Given passage: Begin

The diagnosis, which can be challenging to distinguish from other skin disorders, is based on a history of mosquito bites and previous or concurrent predisposing diseases, the course taken by the skin lesions, and the pathology of these lesions. Blood eosinophil levels are elevated in about half of these cases. The disorder has generally been either untreated or treated with short- or longer-term oral glucocorticoids, topical glucocorticoids, and/or injections of glucocorticoids into the skin lesions, depending on lesion severity. Oral antihistamines are used to alleviate associated itchiness. Anti-inflammatory drugs and immunomodulatory agents such as dapsone, hydroxychloroquine, cyclosporine, interferon alfa, tacrolimus, TNF inhibitors, various antifungal agents, and numerous other agents have been used to treat the disorder in case reports but their value in treating the disorder as well as mosquito bite allergies is unclear. If a causative disorder triggering or predisposing to the development of eosinophilic cellulitis is identified, the best treatment option is to treat this disorder. Patients with eosinophilic cellulitis should be followed to determine if their disorder progresses into a more serious disease such as the hypereosinophilic syndrome, eosinophilic fasciitis, or the eosinophilic granulomatosis with polyangiitis.

=== Chronic lymphocytic leukemia ===
Several case reports have found that individuals with chronic lymphocytic leukemia are predisposed to develop severe skin reactions to mosquito and other insect bites. However, there are reports that chronic lymphocytic leukemia patients can develop similarly severe skin reactions in the absence of an insect bite history. The pathology of the insect bite sites in these cases resembles the findings in lesions of eosinophilic cellulitis in individuals with mosquito bite allergies but the mechanism behind these reactions is unknown. There are too few reports to establish treatment recommendations for mosquito bite allergy I chronic lymphocytic leukemia beyond those generally used to treat other types of mosquito bite allergies.

Given passage: End

** Your tasks **
A. Put this sentence from the passage on mosquito bite allergies into Spanish: "Oral antihistamines are used to alleviate associated itchiness."
B. Pick up the passage on mosquito bite allergies after its final sentence and keep writing it.
The records are separate material with no tie to the passage on mosquito bite allergies.

Source material: Begin

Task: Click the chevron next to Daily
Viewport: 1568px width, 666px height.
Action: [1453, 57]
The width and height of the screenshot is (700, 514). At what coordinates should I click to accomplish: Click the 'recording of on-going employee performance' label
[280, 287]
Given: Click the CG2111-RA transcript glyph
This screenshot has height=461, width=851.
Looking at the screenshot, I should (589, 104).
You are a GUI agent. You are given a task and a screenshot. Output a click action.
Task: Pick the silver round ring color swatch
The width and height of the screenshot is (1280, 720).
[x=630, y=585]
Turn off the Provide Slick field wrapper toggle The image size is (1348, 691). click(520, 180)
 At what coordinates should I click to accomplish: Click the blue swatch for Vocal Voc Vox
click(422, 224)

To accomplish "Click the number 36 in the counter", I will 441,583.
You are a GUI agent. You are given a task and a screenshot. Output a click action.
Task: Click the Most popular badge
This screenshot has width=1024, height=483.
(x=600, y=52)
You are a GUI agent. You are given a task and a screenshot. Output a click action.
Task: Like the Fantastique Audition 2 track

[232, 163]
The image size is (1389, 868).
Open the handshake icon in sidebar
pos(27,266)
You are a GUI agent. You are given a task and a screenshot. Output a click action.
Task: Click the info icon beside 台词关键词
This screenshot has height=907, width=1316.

Source material: End

** Answers to the exercises **
A. Los antihistamínicos orales se usan para aliviar la picazón asociada.

B.
=== Mantle cell lymphoma ===
In rare cases, mantle cell lymphoma, a subtype of B-cell lymphomas, has been reported in association with mosquito bite allergies. In several of these cases, the mosquito bite allergies occurred before the diagnosis of mantle cell lymphoma, suggesting that mosquito bite allergies can be a manifestation of early development, and therefore a harbinger of mantle cell lymphoma. While most of these cases have not been associated with EBV infection, some cases of mosquito bite allergies in Asia have been reported to occur in EBV-positive MBL. Due to the rarity of these cases, the difference between EBV-negative and EBV-positive mantle cell lymphoma, as well as the best treatments for mosquito bite allergies in these two forms of mantle cell lymphoma, has not been determined.